Selon l’Envoyé spécial, les grandes lignes d'une solution politique au conflit syrien sont bien comprises par les principales parties prenantes, mais aucune n'est disposée à faire le premier pas. « Si nous continuons ainsi, si les principaux acteurs sont plus investis dans la gestion des conflits que dans la résolution des conflits, je crains que la Syrie ne devienne un autre conflit prolongé, pendant des générations ».

Plus de deux foyers sur cinq n’ont pas suffisamment d’aliments nutritifs

La situation économique de la plupart des Syriens ne s'est guère améliorée. La livre syrienne s'est stabilisée dans une certaine mesure, mais le prix des biens essentiels et les frais de transport se sont envolés. « Les prix de la nourriture demeurent à des niveaux historiquement élevés », a dit Mark Lowcock, le Secrétaire général adjoint de l’ONU aux affaires humanitaires.

Selon le Bureau de la coordination des affaires humanitaires des Nations Unies (OCHA), plus de deux foyers sur cinq ont indiqué ne pas avoir suffisamment d’aliments nutritifs. Près de la moitié des familles syriennes interrogées en avril ont déclaré que les adultes mangeaient moins afin que leurs enfants soit nourris. 

Les services de base tels que l'eau, l'électricité et la santé restent également compromis. Les niveaux réduits d’eau de l’Euphrate depuis janvier ont créé une situation critique en mai ce qui a empêché les barrages de fonctionner et de fournir de l’électricité.
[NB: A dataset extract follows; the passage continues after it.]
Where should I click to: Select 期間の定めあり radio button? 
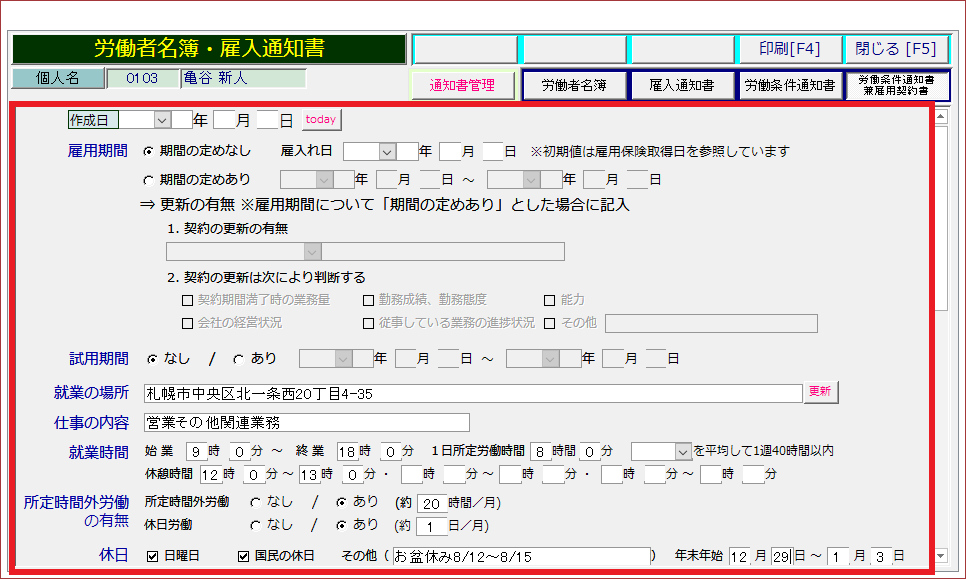coord(150,180)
Trois millions de personnes seraient affectées par ces coupures d’électricité tout comme les hôpitaux.

« Près de 5,5 millions de personnes en Syrie dépendent de l’Euphrate et de ses affluents pour l’eau potable », a dit M. Lowcock, précisant que les 200 stations de pompages d’eau que compte le pays ne peuvent fonctionner sans électricité.

En matière de protection, le Secrétaire général adjoint a déploré les attaques continues contre les infrastructures de santé qui « instillent la peur chez la population civile et la décourage de solliciter des soins de santé, même si nombre d’entre eux en ont désespéremment besoin ». Le nord-est de la Syrie continue de manquer de fournitures de santé essentielles, y compris celles nécessaire pour soigner et prévenir la Covid-19. « Et le virus s’étend à nouveau », a dit M. Lowcock, notant une augmentation de 57% du nombre de cas confirmés et de 50% du nombre de morts.

Le chef de l’humanitaire de l’ONU a également attiré l’attention sur le camp d’Al Hol où plus de 60.000 personnes - dont près de 14.000 enfants de moins de cinq ans - « vivent dans des conditions inacceptables ». M. Lowcock qui quittera prochainement l’ONU après quatre ans passés à la tête d’OCHA a pourtant rappelé « chaque mois depuis des années » l’urgence de trouver une solution aux personnes vivant à Al Hol. « La vérité est que ceux qui peuvent résoudre le problème ont simplement décidé de ne pas le faire », a-t-il dit.

Alors que l’autorisation du Conseil de sécurité pour assurer une livraison humanitaire transfrontalière depuis la Turquie vers le nord-ouest de la Syrie expire dans six semaines, M. Lowcock a prévenu que le renouvellement tardif ou non renouvellement pourrait compromettre « un filet de sécurité pour plus de 3 millions de personnes ».